Luminato preview: mass movement at Nathan Phillips Square

LE GRAND CONTINENTAL choreography by Sylvain Émard. Presented by Sylvain Émard Danse and Luminato at Nathan Phillips Square (100 Queen West). June 22 at 9:15 pm, June 23 at 4 and 9:15 pm, June 24 at 11 am. Free. luminatofestival.com.


Choreographer Sylvain Émard’s large-scale outdoor dance work Le Grand Continental has been charming audiences around the world since its inception as a Montreal one-off in 2009.

Inspired by a life-long fascination with line dancing, Émard’s work has blossomed into a feel-good touring project that recruits hundreds of local participants to learn a 30-minute choreography and perform it together in public.

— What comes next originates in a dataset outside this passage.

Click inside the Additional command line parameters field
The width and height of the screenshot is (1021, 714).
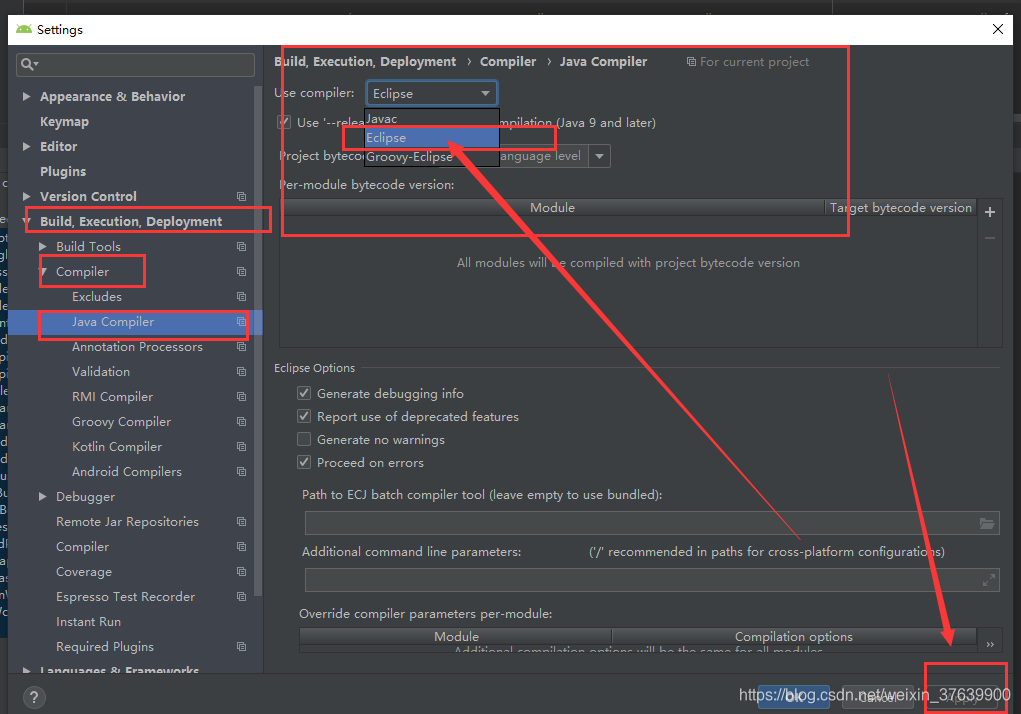click(600, 579)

It’s been mounted in Mexico City, Potsdam, Boston and Santiago, to name just a few locations. In Toronto, 220 brave souls (most of whom have no dance training) made the cut to perform it in Nathan Phillips Square for Luminato.

“We always audition way more people than we need,” Émard explains. “When rehearsals start and people realize that there are three more months to go, and they can’t miss a rehearsal, and it’s much more work than they thought, some drop out.”

Those who go the distance embark on a journey of perseverance and self-discovery. In Toronto, rehearsal director Bonnie Kim and 13 other local dancers teach participants choreography that can be challenging, to be performed in all weather, surrounded by an audience on all sides.

“This process with a large group has to be very efficient,” explains Émard.

“I have to be very well prepared and there’s not a lot of place for improvisation.”

Wherever possible, Émard creates unique choreographic content for each location. In Toronto, he is using a commissioned score by Wolf Saga for a finale section that honours the city’s energy and impressive skyline.

Efficiencies aside, Émard says he is not trying to get Grand Continental participants to dance the same way, and acknowledges that the diversity of the Toronto group in age, body type and physicality renders that goal impossible in any case. He sees it as one of the work’s strengths.

“It’s very moving to watch people dancing the same thing while expressing who they really are. They’re not hiding, they’re revealing. I can be very specific with my professional dancers, but with non-professionals the lack of precision is the beauty of it. I’m not saying they don’t work hard – they do, but they’re doing what they can.”

Some of the things Émard asks the performers to do – like shake all over and then fall to the ground – are routine for professional dancers.

“But for someone who’s never done it,” says Émard, “it’s challenging. I see the people so happy leaving rehearsal, exhausted but smiling.”

If the international mega-success of Le Grand Continental has taken Émard by surprise, he also didn’t anticipate that getting non-dancers to perform his choreography would so deeply impact his own artistic practice back in the studio.

“It has reconnected me with something essential,” he says. “When you’re working with big groups of people who are there simply because they love to dance, it’s very refreshing. It’s been so great to be reminded of the simple idea that we’re doing this because we like to dance. Period.”

Le Grand Continental, an exercise in collective and personal endeavour, also has a political dimension, however unintended.

“I think bringing people together on a public square dancing together and showing their joy of dancing and sharing their passion can be political,” says Émard.

“I just got back from doing the work in Germany and tensions are quite high there, as they are globally. To take back public space after… well, here, too, after what happened a month ago on Yonge Street [and the van attack] is very significant. The work offers a certain vision of humanity.”